Saturday, June 13, 2015

The right path

     Right now, I am working on memorizing Psalm 23.  It's a pretty well known passage of Scripture even among people who are not Christians.  Most people can quote parts, if not all, of it especially those who grew up in the church.  I have memorized this passage before, but I was recently asked to look it up in a different translation than I typically read and memorize that translation.
     This was something asked of me to help during a time of intense panic.  The panic I feel doesn't stay with me nonstop.  It comes and goes.  Sometimes I can see it coming, other times I'm caught off guard as something unexpected sets it off.  This last time, I was caught off guard.  Something I can't even quite put my finger on set me off, and I couldn't get my footing back for nearly a week.  In this time, I was asked to memorize this psalm to help put truth in to counteract the fears and panic I was drowning in.
     To be honest, I didn't like that advice.  It seemed too simple, too easy, too cliche in a way.  I went with it though, deciding to trust someone much wiser and more rational than myself.  I searched a few translations I wasn't familiar with before finding the Holman Christian Standard Bible translation.  I've heard of this one, but I had never really read it.  Here is Psalm 23 in HCSB.

Psalm 23

The Lord is my Shepherd; there is nothing I lack.
He lets me lie down in green pastures; He leads me besides quiet waters.
He renews my life;
He leads me along the right paths for His name's sake.
Even when I go through the darkest valley, I fear no danger, for You are with me; Your rod and Your staff--they comfort me
You prepare a table before me in the presence of my enemies; You anoint my head with oil; my cup overflows.
Only goodness and faithful love will pursue me all the days of my life, and I will dwell in the house of the Lord as long as I live.

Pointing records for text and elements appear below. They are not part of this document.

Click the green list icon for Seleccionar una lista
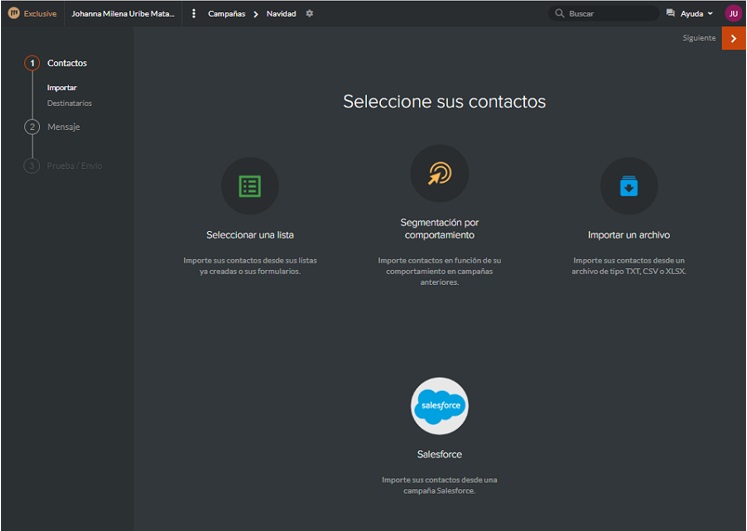747x531 pixels. click(249, 186)
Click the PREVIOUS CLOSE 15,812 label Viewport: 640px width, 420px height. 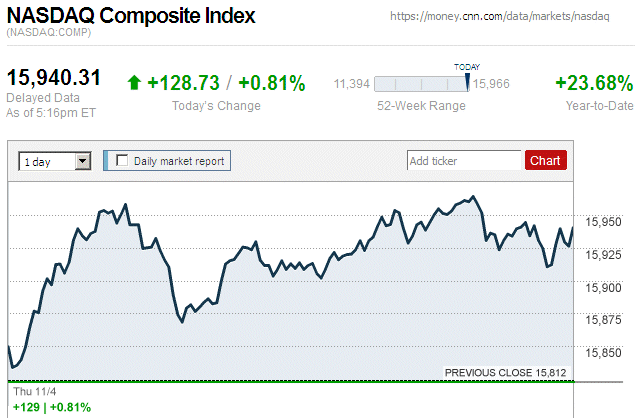[505, 373]
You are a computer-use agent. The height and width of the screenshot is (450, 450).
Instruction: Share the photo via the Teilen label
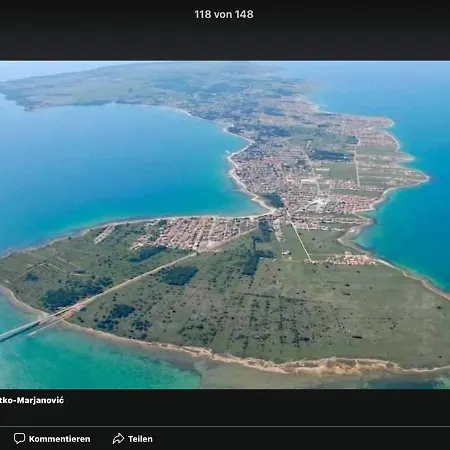coord(140,439)
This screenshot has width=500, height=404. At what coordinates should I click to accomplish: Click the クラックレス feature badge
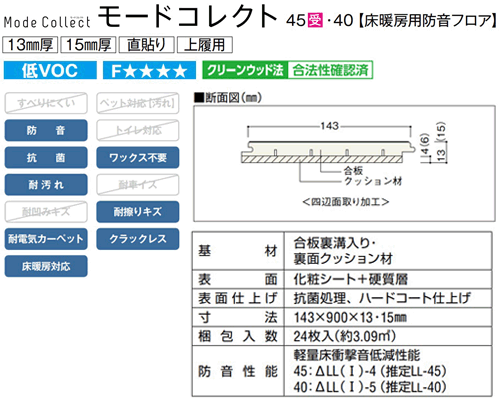[138, 239]
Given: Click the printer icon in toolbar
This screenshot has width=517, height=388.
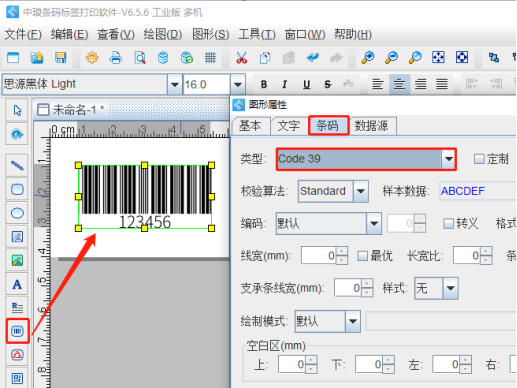Looking at the screenshot, I should tap(116, 58).
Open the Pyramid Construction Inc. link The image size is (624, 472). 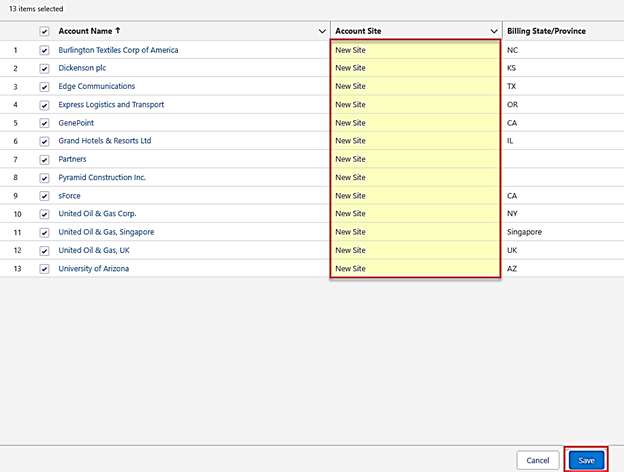(102, 177)
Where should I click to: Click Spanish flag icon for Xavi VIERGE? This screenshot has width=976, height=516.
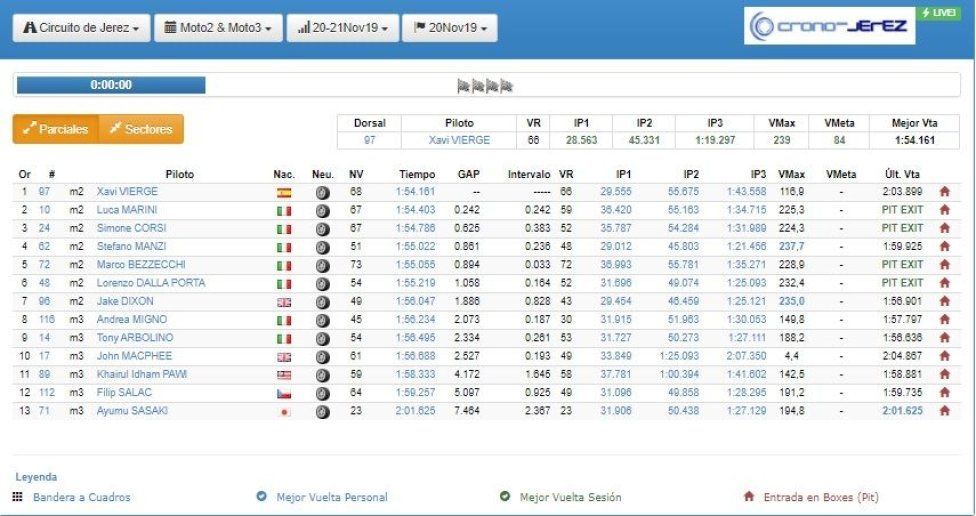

     I am still working on memorizing this passage.  I'm currently about half way though it.  As I was reading, memorizing and thinking on these truths, I noticed something that really struck a cord in me.  Verse 3 says "He leads me along the right paths for His name's sake."  This comes after describing a time of rest and peace with green pastures for rest and a gentle stroll along quiet waters.  The imagery is beautiful, peaceful, restful.  I have often continued thinking of this rest as I read that He leads me along the right paths.  It just sounds sweet and pleasant.
     This time, though, I noticed what comes next.  "Even when I go through the darkest valley" follows this peaceful scene.  God will only lead me along the paths that are right, the paths that serve His kingdom purposes and bring glory and honor to His name.  There is no question that in life, we will go through the "darkest valley."  It is expected..."even when" rather than "even if."  The darkest valley is still the right path He is leading me along.  It may not, okay honestly it never is, the path I would choose, but it is the right path.
     When the path takes me into darkness, when I can't see where the path is taking me because I can't see in the dark, when the dark valley floods me with fear, I can be sure that it is still the right path.  God is still leading me.  The right path will have places of peace where breathing is easy as I rest in green pastures and I am renewed along the edge of quiet waters.  The same path will also weave through the darkest valley where rest is unimaginable and exhaustion sets in.
     Thankfully, there is comfort even in the darkness, in the valleys I must travel through one step at a time.  Even in that valley where darkness surrounds me and panic easily takes over, I do not have to fear.  I am not alone.  Danger may lurk in the darkest valley, but I can take comfort knowing it will not overtake me.  God is with me.  Though I may not see Him in the dark, He is still there.  He has not, He will not, leave me.
     In the darkness, the lies are easier to believe because I cannot see.  I retreat within myself thinking I am safer only trusting me.  Shrunk into myself, I listen to the lies and forget the truth.  I find myself trapped, afraid to take the next step without knowing where it will take me...is it leading me to the way out?  Is it taking me deeper into the darkness, further into the valley?  I feel certain I am alone.
     What a precious truth that I am not alone in the dark...that the dark valley is still the right path...that I am not lost.  God is with me.  He has a purpose for the dark valley I am walking through.  He knows the way out, because He brought me in.  He will not leave me.  He is with me.  He is my comfort as the darkness presses in with lies and fears, and I feel weariness fall heavy upon me.
     My friend, He is with you too.  He is taking you through the darkest valley because it is the right path for you.  I can't tell you why.  I simply don't have that answer.  I ask the question myself.  I do know that God is a God of truth.  When He says He is with you in the darkness, walking with you through the valley, He is there.  Take comfort knowing you are not alone.  Find renewed strength, if only for one more step, knowing you are not lost.  He is leading you along the right path, and He has a purpose for it.  He is faithful.  He still loves you.  He is with you.  It is easy to remember He is with you in the times of peace and rest, as you lie in green pastures and find renewed strength along the quiet waters.  Take comfort knowing He is with you in the darkest valley too when your eyes can't see.  He is with you.  He is leading you.  You are still on the right path with God as your guide.  The path will bring you to a place of green pastures and quiet waters again in time.